August 9, 2022

Dear NIH COVID – 19 Guidelines Committee,

We read with interest the recently updated (Aug 8, 2022) inpatient(1) outpatient (2) and immunocompromised(3) treatment guidelines for COVID-19 but were disappointed to see that the NIH committee declined to issue a recommendation on COVID-19 convalescent plasma (CCP) therapy in the immunocompromised population. We remain concerned that the committee is overlooking key data on CCP efficacy, and worse, applying a double standard in light of the criteria used to recommend bebtelovimab.

Current FDA-approved CCP resumed collection in 2022 after the widespread availability of SARS-CoV-2 vaccines and the emergence of Omicron. CCP from vaccinated and convalescent donors has extremely high titers and neutralizes multiple Omicron variants of concern (4,5,6). Unlike monoclonal antibody preparations, the polyclonal antibody response in recently collected CCP effectively adapts in real time to new variants and is readily sourced given the high community prevalence of SARS-CoV-2 infections (7). Notably, these current CCP units have markedly higher SARS-CoV-2 antibody titers than the CCP units used in many of the randomized clinical trials (RCT) and observational data published over the last two years. These kinds of data – in vitro binding and viral neutralization – were deemed sufficient for the committee’s recommendation of Bebtelovimab in the outpatient setting, even in the absence of RCT data on this product. In contrast, two well-conducted outpatient CCP RCTs (8,9) have demonstrated CCP efficacy. In view of this, it appears to us that different evidentiary standards were used to consider these two antibody-based therapies.

Data supporting CCP use in immunosuppressed - particularly B-cell depleted - patients, in inpatient and ambulatory settings, continues to emerge and have been recently summarized in a meta-analysis (10).We further note that three major societies, the IDSA, (11) the AABB, (12) and the European Conference on Infections in Leukemia (13) each recommend CCP use in immunosuppressed patients. The FDA EUA (14) explicitly endorses the use of CCP in immunosuppressed patients and patients on immunosuppressive therapy.

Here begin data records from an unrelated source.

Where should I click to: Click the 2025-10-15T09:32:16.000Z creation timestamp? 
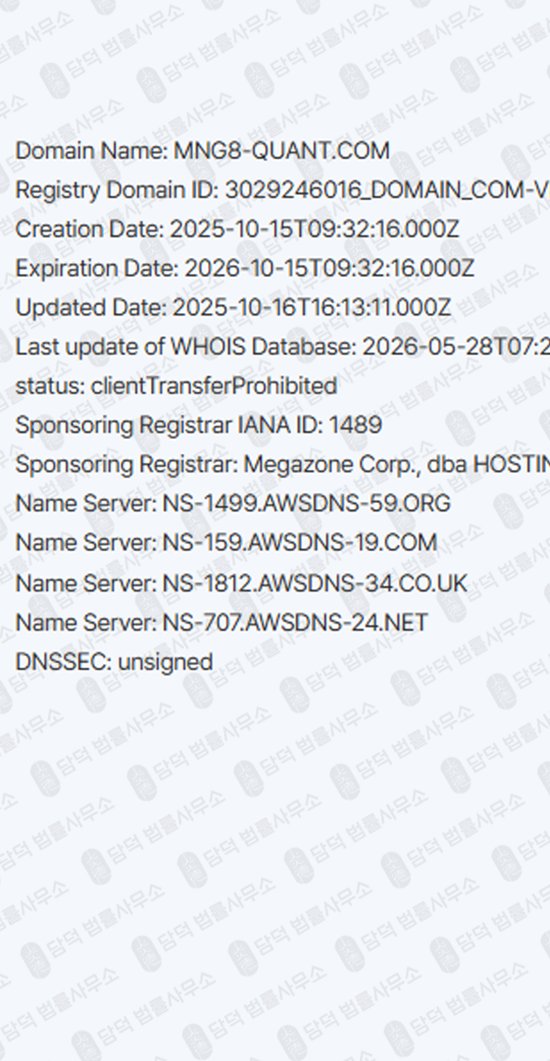click(314, 229)
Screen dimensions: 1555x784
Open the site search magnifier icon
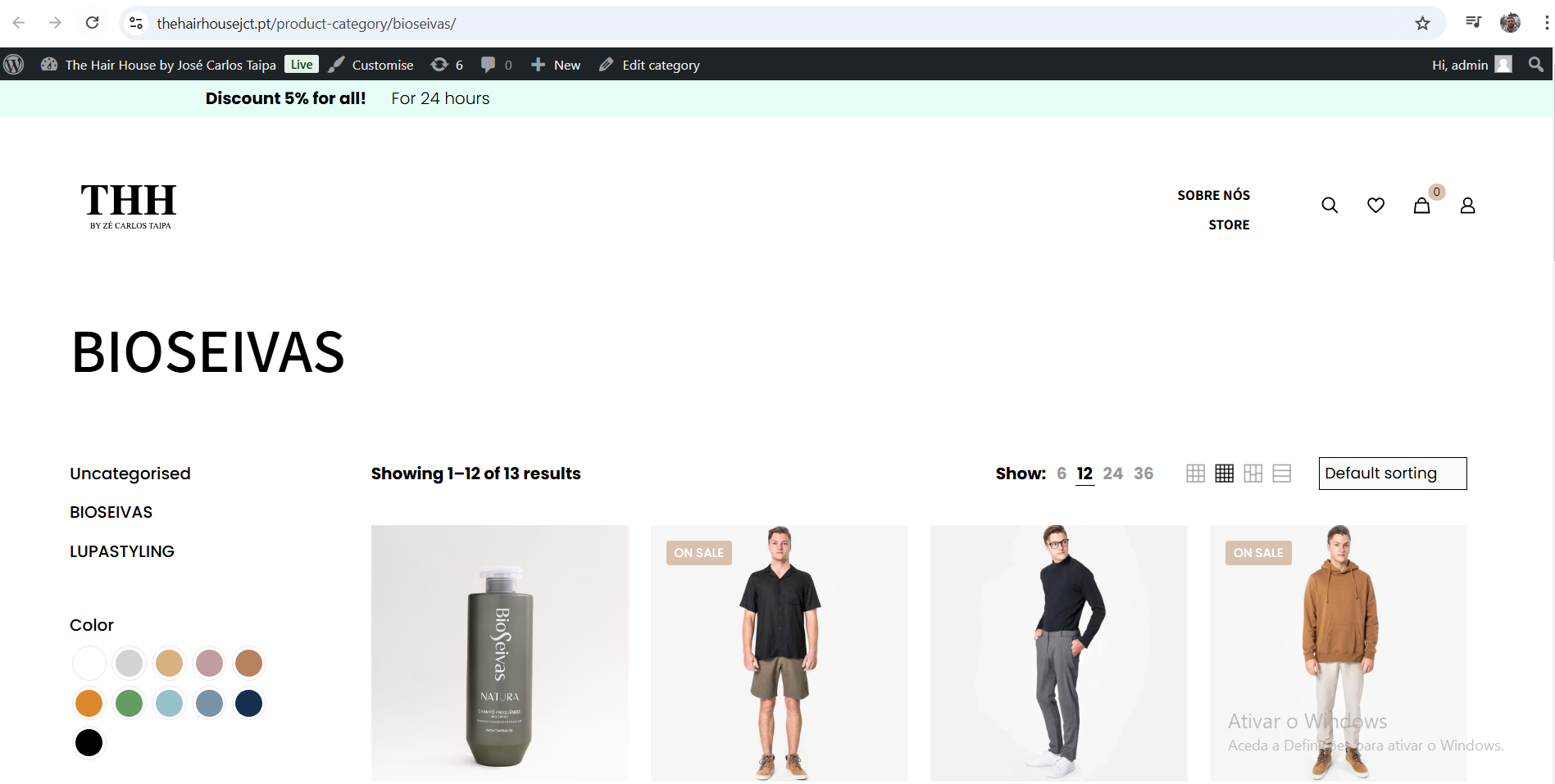[x=1330, y=206]
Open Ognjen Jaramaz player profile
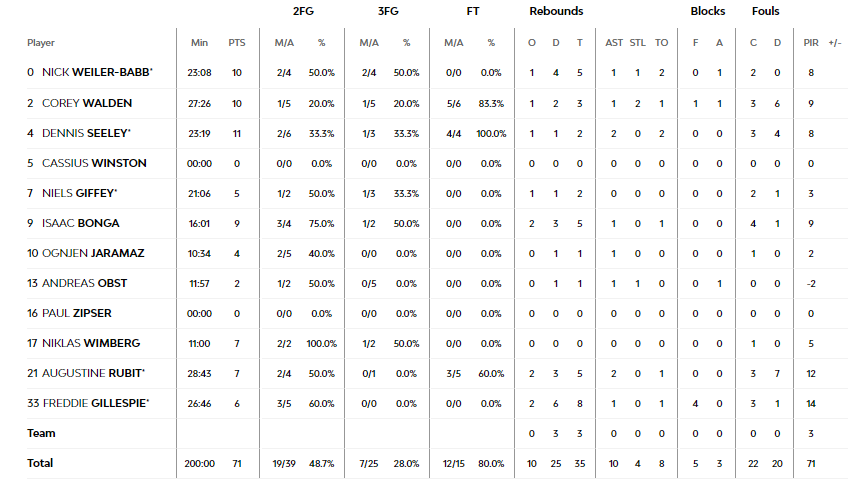 [93, 253]
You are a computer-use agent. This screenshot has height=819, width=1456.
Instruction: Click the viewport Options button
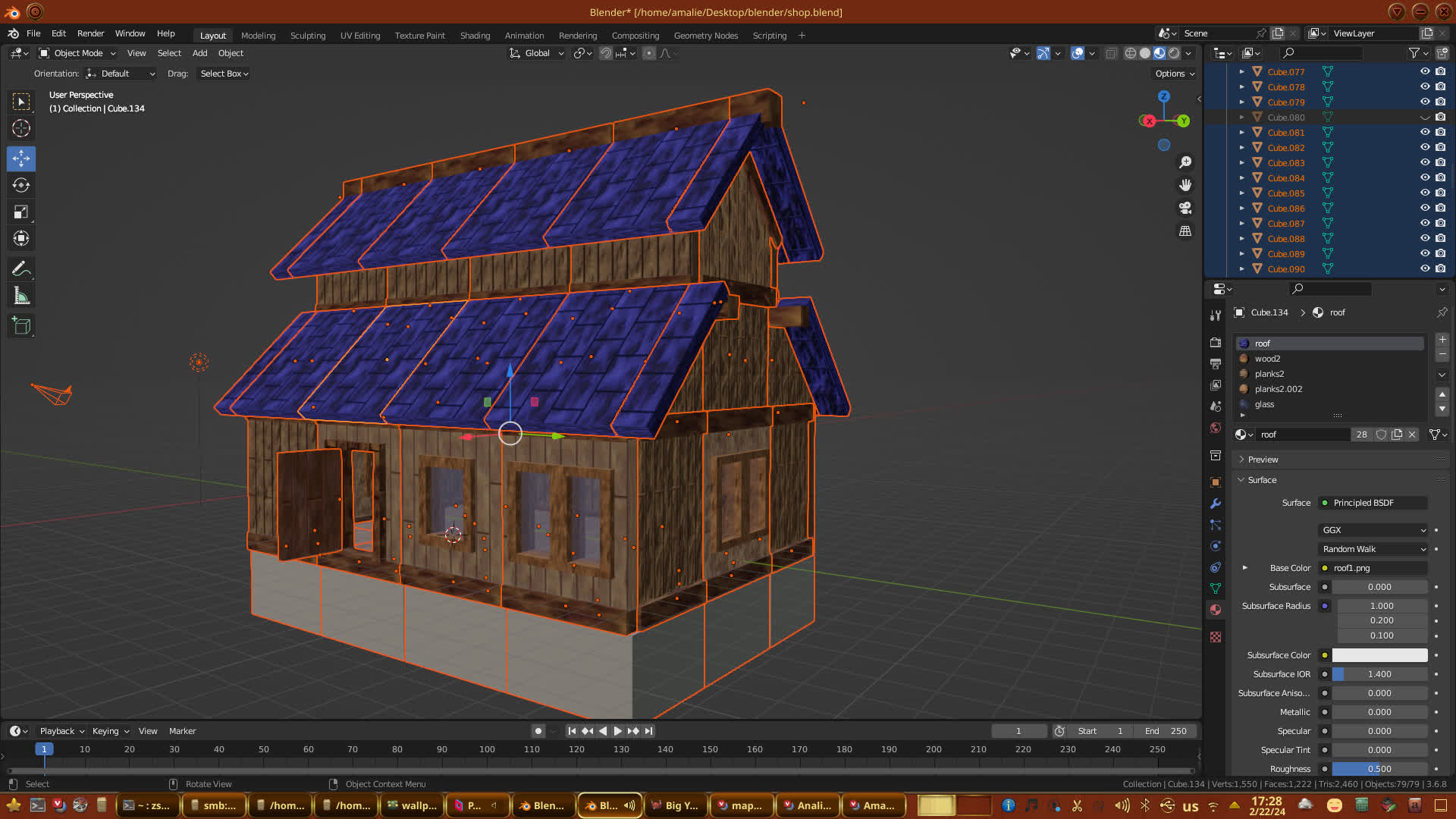(x=1174, y=74)

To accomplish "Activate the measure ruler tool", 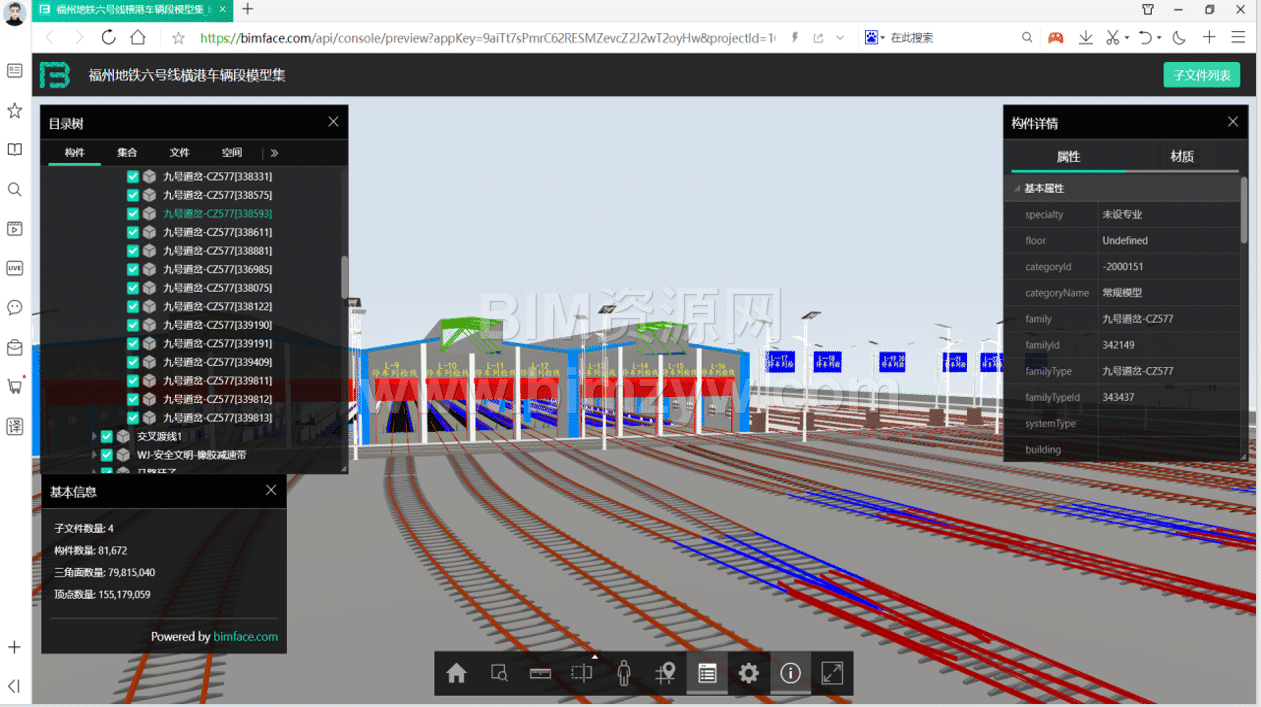I will (540, 673).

Relative to the threshold set for the committee’s bebtelovimab recommendation, we believe there is more than sufficient evidence for the NIH to support CCP use in immunocompromised patients and other high risk groups in accordance with the FDA authorization. In a letter from our group dated May 9. 2022 signed by dozens of prominent physicians (15) we asked the NIH to fully update and revise its CCP recommendations. Three months later, this has not happened.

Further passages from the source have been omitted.